Lawsuit: Harvard Legacy Admissions Practices Disadvantage Students of Color
The lawsuit claims 70% of applicants with ties to wealthy alumni or donors are White and that a portion of those students would not be admitted otherwise.
BOSTON, Mass. — A lawsuit filed against Harvard University claims prospective students who have familial ties with wealthy donors and alumni are given preferential treatment during the admissions process.
The complaint, filed July 3 by the nonprofit Lawyers for Civil Rights (LCR) on behalf of the Chica Project, the African Community Economic Development of New England, and the Greater Boston Latino Network, alleges donor-related applicants are seven times more likely to be admitted than non-donor-related applicants, and legacies are nearly six times more likely to be admitted, reports The New York Post.
The suit also alleges nearly 70% of those applicants are White and that a portion of those students would not be admitted otherwise, decreasing admissions opportunities for applicants of color.

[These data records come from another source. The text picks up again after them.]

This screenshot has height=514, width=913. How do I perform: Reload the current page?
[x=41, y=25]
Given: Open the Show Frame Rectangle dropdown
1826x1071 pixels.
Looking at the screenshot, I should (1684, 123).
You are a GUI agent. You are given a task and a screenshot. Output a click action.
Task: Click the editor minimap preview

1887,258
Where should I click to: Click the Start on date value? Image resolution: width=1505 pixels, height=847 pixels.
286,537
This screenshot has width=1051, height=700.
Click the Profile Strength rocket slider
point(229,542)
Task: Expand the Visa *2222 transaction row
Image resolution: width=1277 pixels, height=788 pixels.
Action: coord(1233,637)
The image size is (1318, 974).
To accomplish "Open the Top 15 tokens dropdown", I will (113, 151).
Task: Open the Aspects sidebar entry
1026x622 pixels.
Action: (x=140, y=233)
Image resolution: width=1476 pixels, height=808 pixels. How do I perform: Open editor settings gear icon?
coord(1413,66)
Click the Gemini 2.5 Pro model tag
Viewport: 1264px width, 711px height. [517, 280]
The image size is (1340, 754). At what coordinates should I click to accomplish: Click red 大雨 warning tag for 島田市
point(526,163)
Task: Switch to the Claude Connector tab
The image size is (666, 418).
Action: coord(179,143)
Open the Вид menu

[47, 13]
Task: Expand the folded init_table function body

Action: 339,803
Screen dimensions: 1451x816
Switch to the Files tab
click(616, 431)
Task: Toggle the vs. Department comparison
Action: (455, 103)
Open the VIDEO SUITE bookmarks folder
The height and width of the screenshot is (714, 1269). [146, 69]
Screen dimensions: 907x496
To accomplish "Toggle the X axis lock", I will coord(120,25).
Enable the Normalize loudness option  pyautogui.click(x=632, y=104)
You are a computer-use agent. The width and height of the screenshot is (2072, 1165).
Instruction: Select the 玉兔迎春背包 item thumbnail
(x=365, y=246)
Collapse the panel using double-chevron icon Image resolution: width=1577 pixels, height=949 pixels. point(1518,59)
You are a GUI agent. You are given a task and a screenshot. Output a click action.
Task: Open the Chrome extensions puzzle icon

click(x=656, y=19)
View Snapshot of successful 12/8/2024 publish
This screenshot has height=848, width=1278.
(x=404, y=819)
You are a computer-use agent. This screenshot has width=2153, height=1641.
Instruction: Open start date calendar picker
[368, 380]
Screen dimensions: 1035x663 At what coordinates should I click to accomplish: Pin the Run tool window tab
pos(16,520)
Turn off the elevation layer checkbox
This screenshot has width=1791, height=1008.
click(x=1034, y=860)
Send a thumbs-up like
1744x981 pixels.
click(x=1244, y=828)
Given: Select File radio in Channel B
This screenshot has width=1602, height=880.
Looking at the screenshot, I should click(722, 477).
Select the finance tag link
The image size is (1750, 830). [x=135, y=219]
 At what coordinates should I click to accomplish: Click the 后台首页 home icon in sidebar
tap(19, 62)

“Qualified and highly deserving applicants of color are harmed as a result, as admissions slots are given instead to the overwhelmingly white applicants who benefit from Harvard’s legacy and donor preferences,” LCR wrote in a news release. “This preferential treatment has nothing to do with an applicant’s merit. Instead, it is an unfair and unearned benefit that is conferred solely based on the family that the applicant is born into. This custom, pattern, and practice is exclusionary and discriminatory.”
The lawsuit was filed less than a week after the U.S. Supreme Court overturned affirmative action in college admissions. The complaint cited the Court’s majority, which said, “College admissions are zero-sum, and a benefit provided to some applicants but not to others necessarily advantages the former at the expense of the latter.” The plaintiffs are calling on the U.S. Department of Education to investigate Harvard’s use of donor and legacy preferences and to ensure that applicants “have no way to identify a familial relationship in the admissions process.”
“As the Supreme Court recently noted, ‘eliminating racial discrimination means eliminating all of it.’ There should be no way to identify who your parents are in the college application process,” said Iván Espinoza-Madrigal, executive director of LCR. “Why are we rewarding children for privileges and advantages accrued by prior generations? Your family’s last name and the size of your bank account are not a measure of merit, and should have no bearing on the college admissions process.”
Last week, President Joe Biden said he would ask the department to examine “practices like legacy admissions and other systems that expand privilege instead of opportunity.”
The complaint also pointed to universities that have discontinued their legacy and donor admission preference policies, including Texas A&M, the University of Georgia, and the University of California. It alleges those schools have experienced more campus diversity as a result, according to The Spokesman-Recorder.